# GIVEN REQUEST
Copy out everything from the line containing "Screen dimensions: 1372x872" down to the line containing "Go to 主页 home icon", with both of those lines included, and omit the pictures.

# RECORDS TO PROCESS
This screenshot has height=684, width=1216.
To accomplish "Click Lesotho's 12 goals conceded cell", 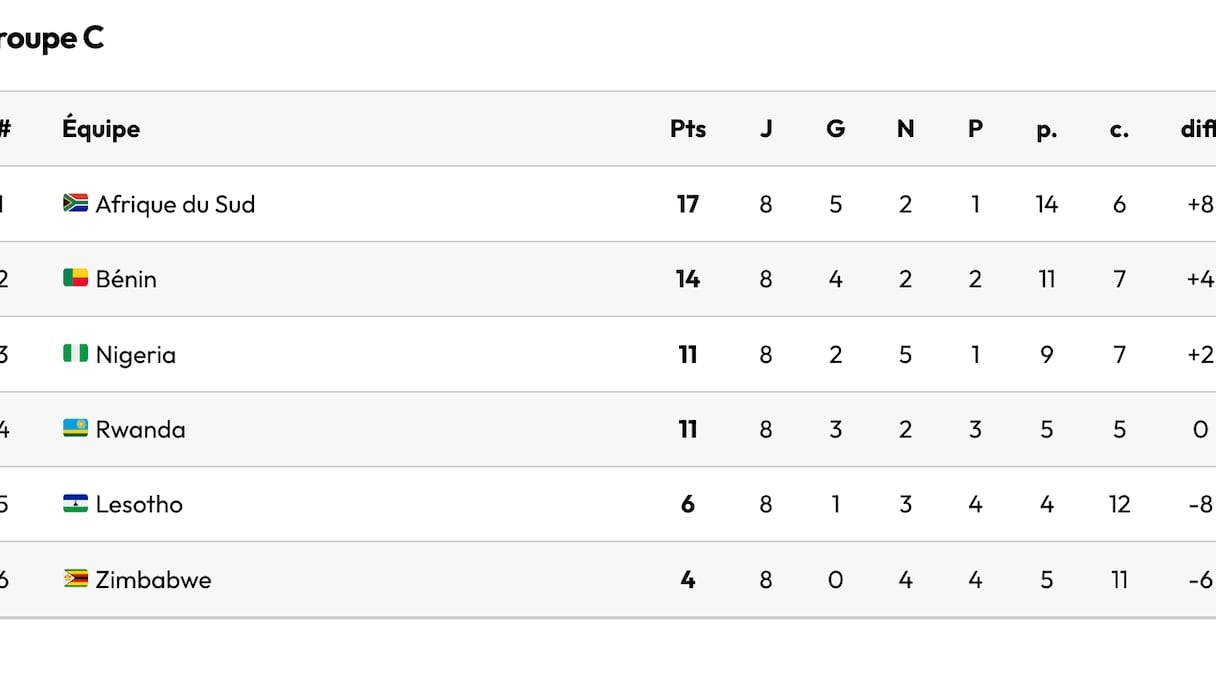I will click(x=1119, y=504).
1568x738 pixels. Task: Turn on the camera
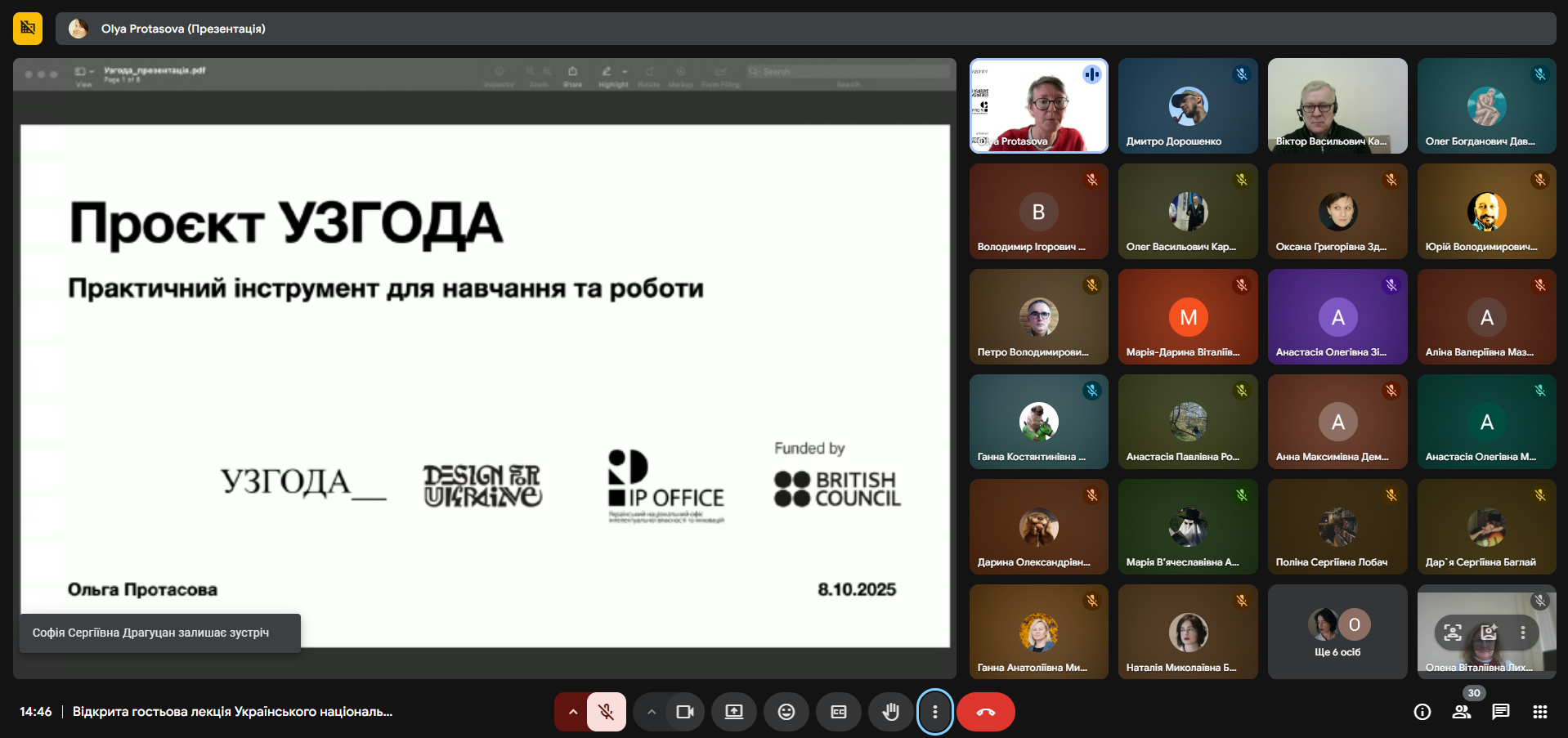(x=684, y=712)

...

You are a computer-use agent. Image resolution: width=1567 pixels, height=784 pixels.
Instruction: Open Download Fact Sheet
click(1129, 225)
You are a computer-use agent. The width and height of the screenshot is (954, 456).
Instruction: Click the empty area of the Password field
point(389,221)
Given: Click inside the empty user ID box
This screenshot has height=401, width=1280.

---

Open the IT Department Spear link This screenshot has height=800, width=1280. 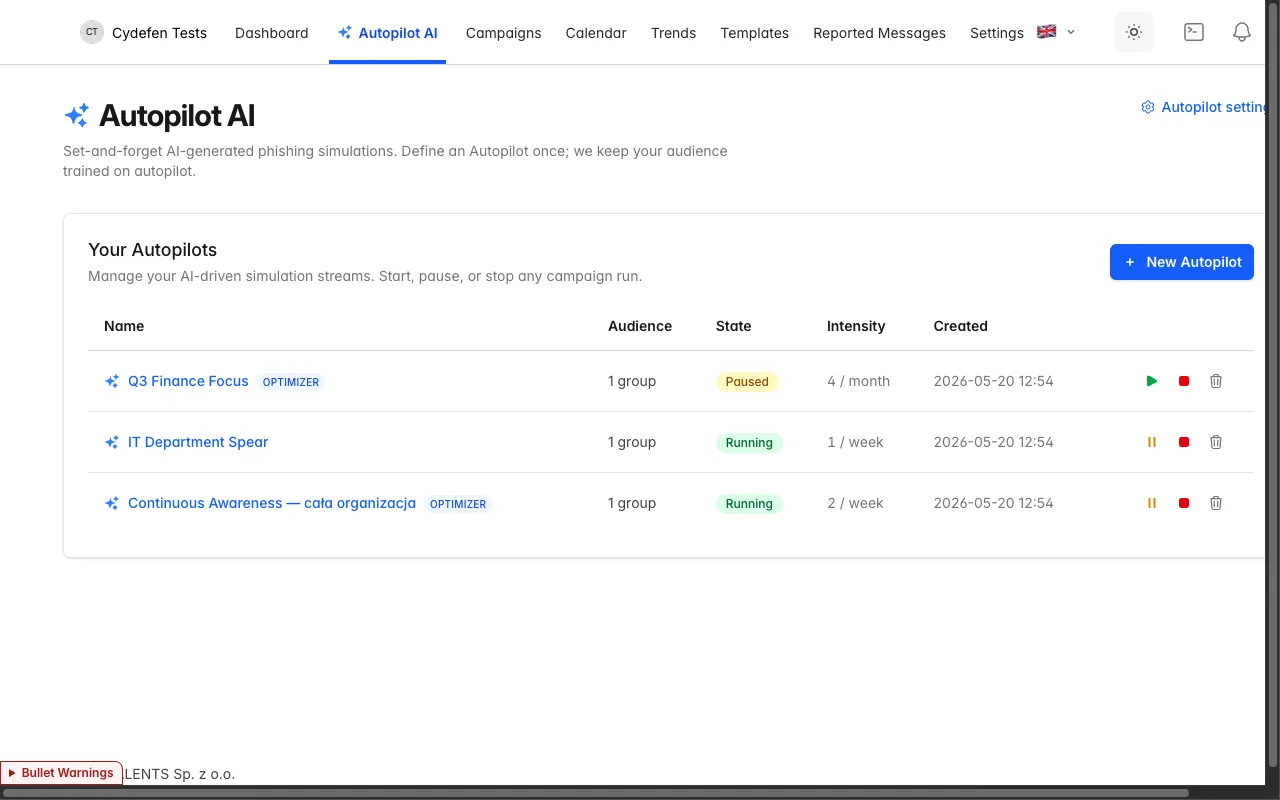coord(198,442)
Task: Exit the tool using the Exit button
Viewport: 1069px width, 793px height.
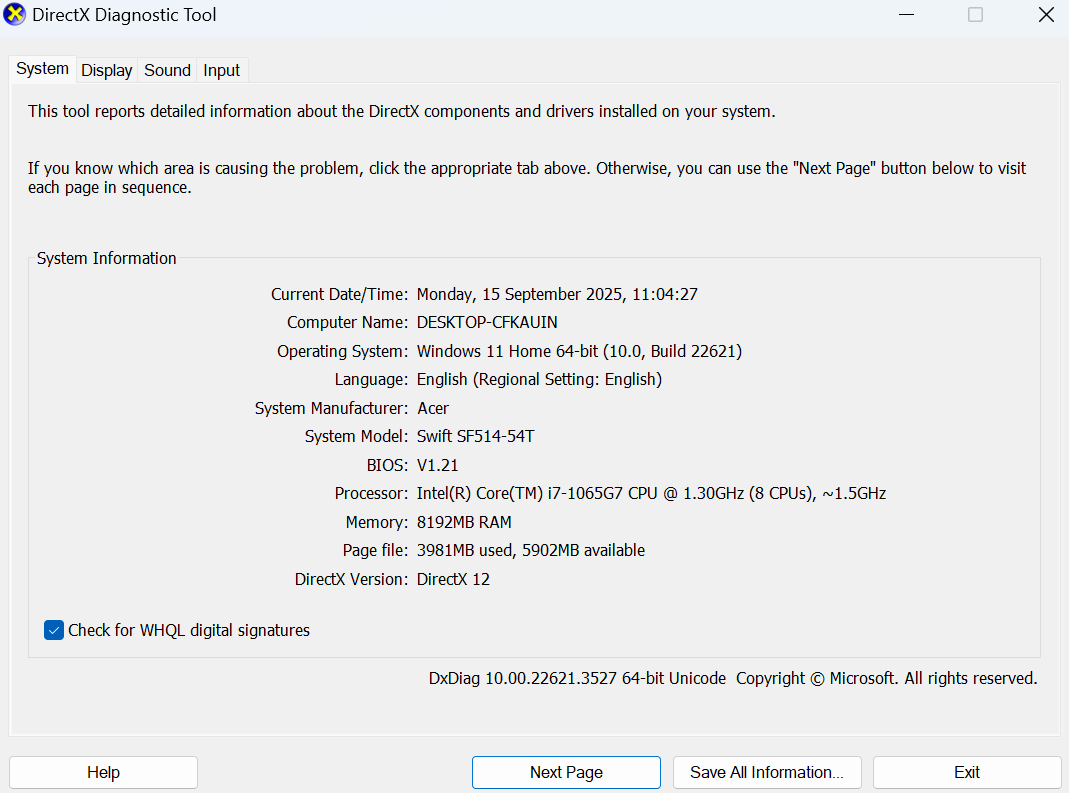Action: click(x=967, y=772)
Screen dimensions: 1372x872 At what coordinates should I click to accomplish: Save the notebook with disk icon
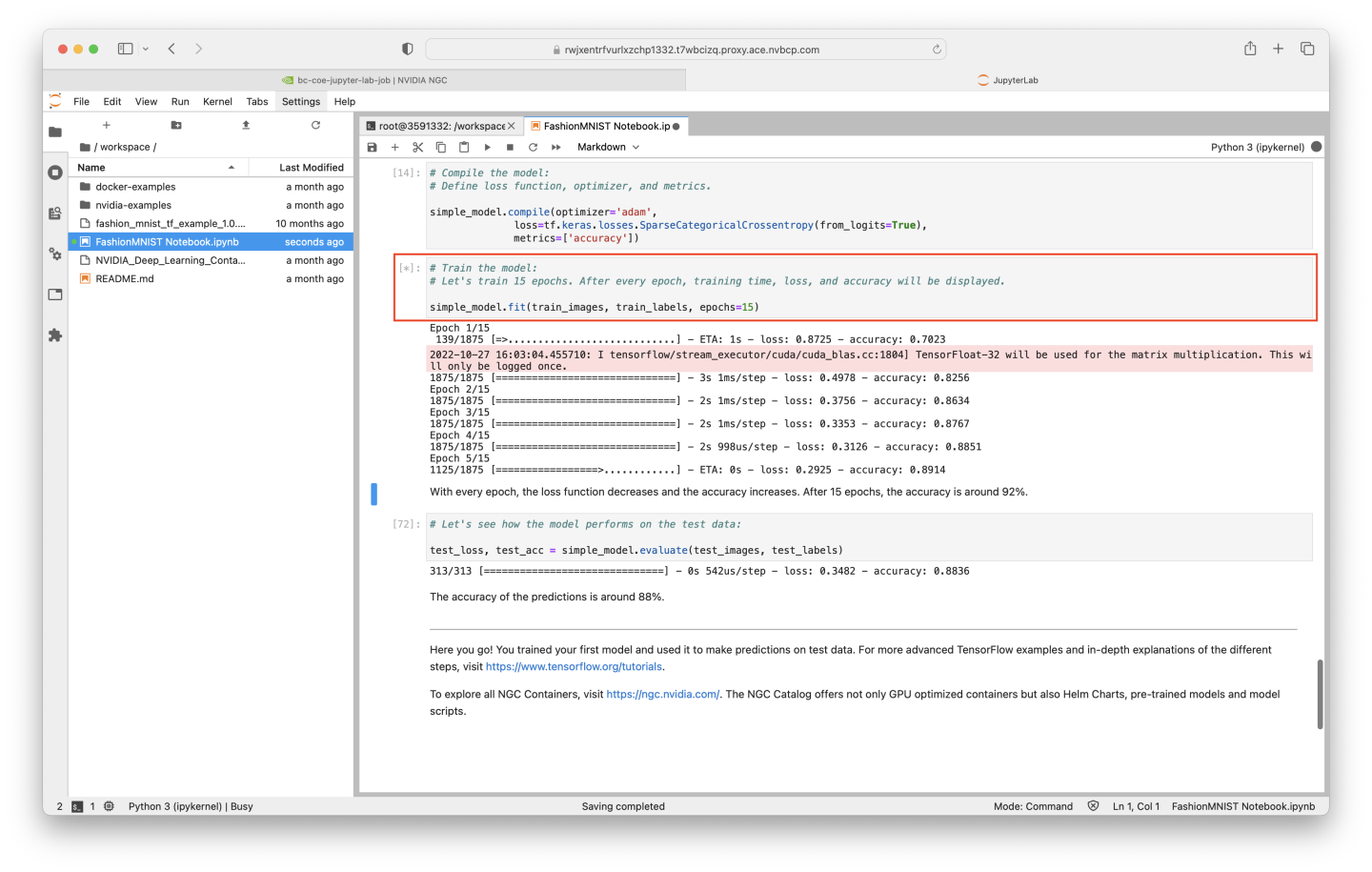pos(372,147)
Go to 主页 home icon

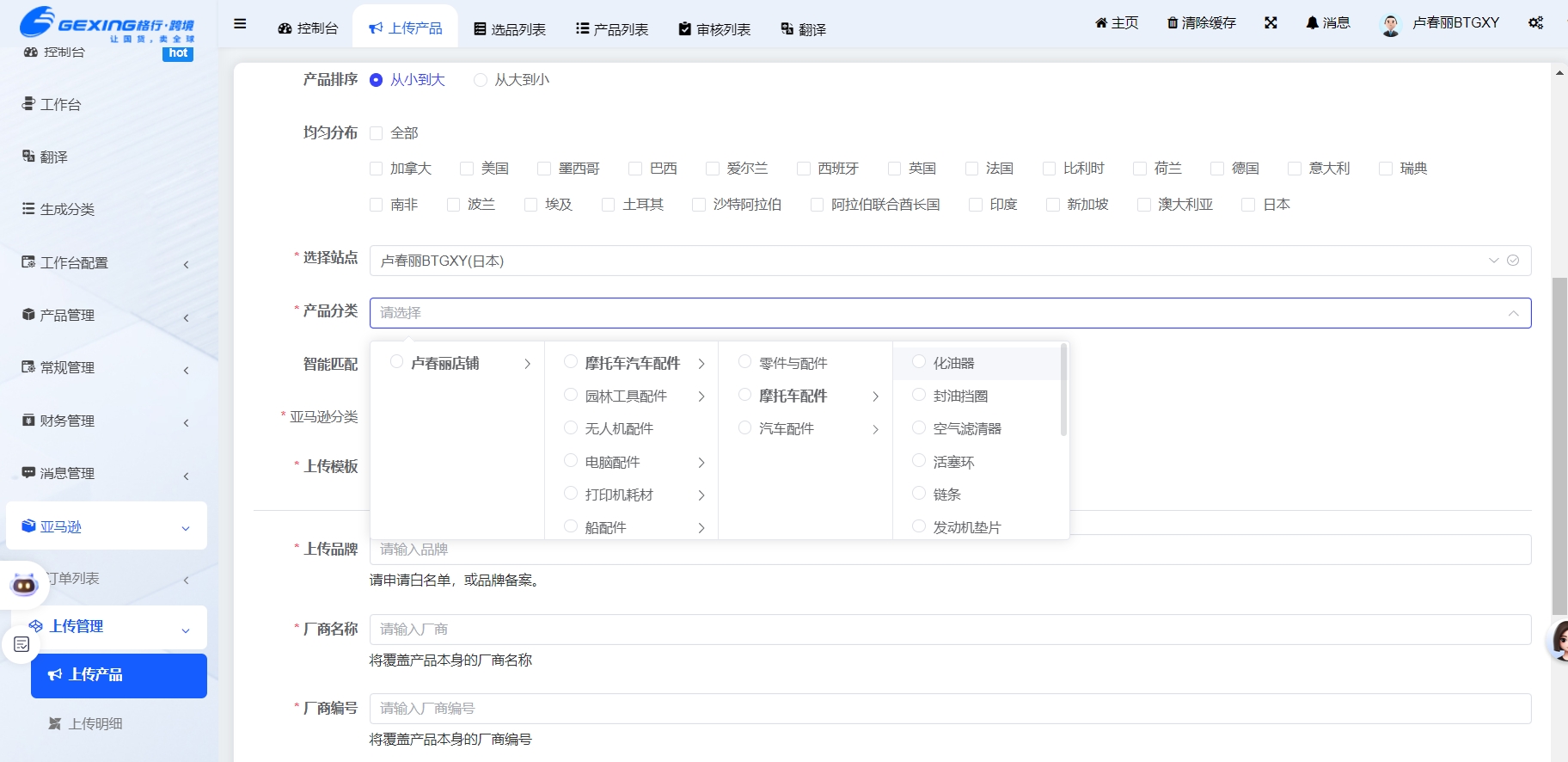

# EXERCISE ANSWER
Screen dimensions: 1372x872 At what coordinates should I click to accomplish: Save the notebook with disk icon
pos(372,147)
Go to 主页 home icon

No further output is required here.